その中でも伝説の土地である『剣の庭』は四方を壁に囲まれた中庭にある。中庭とは言っても、広すぎてまったく閉塞感はない。
半分は青空、半分は曇天の空の下、聖剣リ・レマルゴスを手に、ゴウシュ・フォン・ウラヴォルペは『剣の庭』の見渡す廊下に佇んでいた。身にまとっているのは銀色の鎧だ。裏地が銀色の黒いマントが風にはためく。
歩み寄ってきた人影は、ウラヴォルペ騎士団副団長のひとり、リーデル・フォン・パルマン伯爵。主君と同じ銀色の鎧に身を包んだ、褐色の髪と暗緑色の瞳を持つ壮年の貴族で、息子のミラーノに比べると柔らかい雰囲気の持ち主だ。
「今年も自ら出征なさるのですね。毎年の討伐が義務とは言え、部下に任せても良さそうなものですが」
ゴウシュは返事をしなかったが、主君がもともと口数の多い男ではないと知っているリーデルは気にせず続ける。
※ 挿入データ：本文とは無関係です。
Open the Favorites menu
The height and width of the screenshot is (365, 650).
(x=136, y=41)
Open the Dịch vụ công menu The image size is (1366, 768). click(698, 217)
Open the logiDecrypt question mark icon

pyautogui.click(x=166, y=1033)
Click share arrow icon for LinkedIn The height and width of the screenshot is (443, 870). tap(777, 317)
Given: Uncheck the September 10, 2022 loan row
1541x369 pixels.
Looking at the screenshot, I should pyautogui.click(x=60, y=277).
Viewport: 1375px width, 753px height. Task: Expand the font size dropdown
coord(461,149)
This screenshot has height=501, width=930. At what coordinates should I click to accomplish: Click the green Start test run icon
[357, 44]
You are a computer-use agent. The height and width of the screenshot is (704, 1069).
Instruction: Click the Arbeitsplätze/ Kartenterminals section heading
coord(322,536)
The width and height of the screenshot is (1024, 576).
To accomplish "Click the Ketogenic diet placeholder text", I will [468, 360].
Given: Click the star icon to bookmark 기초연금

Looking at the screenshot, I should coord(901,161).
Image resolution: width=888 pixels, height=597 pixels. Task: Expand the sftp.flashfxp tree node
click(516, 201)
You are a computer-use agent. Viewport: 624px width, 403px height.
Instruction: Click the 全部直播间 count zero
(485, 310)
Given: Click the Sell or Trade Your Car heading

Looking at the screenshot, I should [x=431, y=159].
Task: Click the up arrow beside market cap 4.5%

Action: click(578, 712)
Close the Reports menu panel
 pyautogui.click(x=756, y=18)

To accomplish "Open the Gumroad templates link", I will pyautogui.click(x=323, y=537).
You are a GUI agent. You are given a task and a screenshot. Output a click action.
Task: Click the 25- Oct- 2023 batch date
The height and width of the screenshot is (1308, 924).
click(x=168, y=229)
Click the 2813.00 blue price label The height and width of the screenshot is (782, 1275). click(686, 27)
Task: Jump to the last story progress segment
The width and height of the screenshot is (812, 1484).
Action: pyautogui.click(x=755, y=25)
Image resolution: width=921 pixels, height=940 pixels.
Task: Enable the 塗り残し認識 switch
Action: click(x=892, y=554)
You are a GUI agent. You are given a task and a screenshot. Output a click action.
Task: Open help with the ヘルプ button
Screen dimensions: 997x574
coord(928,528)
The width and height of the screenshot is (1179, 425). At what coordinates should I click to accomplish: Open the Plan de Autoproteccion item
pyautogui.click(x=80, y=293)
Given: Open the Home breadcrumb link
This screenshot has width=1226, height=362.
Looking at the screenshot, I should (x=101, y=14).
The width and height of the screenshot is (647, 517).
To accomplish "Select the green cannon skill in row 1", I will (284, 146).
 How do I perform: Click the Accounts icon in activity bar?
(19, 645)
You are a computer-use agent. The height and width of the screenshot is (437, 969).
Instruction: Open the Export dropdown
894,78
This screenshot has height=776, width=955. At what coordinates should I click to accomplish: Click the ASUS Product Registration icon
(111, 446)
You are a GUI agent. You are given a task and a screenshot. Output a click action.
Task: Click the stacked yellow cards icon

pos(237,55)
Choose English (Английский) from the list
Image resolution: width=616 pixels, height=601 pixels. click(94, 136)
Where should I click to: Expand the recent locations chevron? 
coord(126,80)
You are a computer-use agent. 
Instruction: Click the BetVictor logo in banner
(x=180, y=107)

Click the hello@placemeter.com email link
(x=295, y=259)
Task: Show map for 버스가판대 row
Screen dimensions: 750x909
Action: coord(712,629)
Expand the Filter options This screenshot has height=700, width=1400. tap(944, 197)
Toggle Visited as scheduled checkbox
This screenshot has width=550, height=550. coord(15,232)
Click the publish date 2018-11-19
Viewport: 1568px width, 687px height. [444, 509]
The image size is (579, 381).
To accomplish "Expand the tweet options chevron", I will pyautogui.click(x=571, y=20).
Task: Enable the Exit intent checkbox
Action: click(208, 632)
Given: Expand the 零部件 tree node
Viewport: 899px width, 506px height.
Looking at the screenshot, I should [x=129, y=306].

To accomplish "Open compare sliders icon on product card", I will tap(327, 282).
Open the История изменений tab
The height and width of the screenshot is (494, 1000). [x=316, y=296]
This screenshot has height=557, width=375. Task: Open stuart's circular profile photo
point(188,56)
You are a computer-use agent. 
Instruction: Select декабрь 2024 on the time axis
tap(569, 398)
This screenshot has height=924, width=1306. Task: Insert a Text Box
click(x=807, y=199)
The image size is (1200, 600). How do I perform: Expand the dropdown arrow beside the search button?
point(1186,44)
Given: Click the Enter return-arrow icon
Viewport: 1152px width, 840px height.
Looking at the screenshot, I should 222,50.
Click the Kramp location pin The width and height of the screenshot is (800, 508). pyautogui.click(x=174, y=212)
「ここ首都に残れば面白いものが見られるかもしれません。なんでも、あの砂漠の女獅子が弟子を取ったとか……閣下もご興味がおありではありませんか?」
ゴウシュはゆるく首を振った。
「あれも修練を積めば、上級騎士ぐらいにはなれるだろう。しかし、烈風級を超える日が来るとは思えん」
烈風級とは、上級騎士の中でも一定の境地に達した一握りの武人を指す。
「そうかもしれません。そうでなくては価値がないとお考えですか?」
「……あまり待たせてはいかん。行くぞ」
本日は、騎士だけでなく有志の戦士たちも広場に集結している。毎年行われる魔境討伐に出陣するためだ。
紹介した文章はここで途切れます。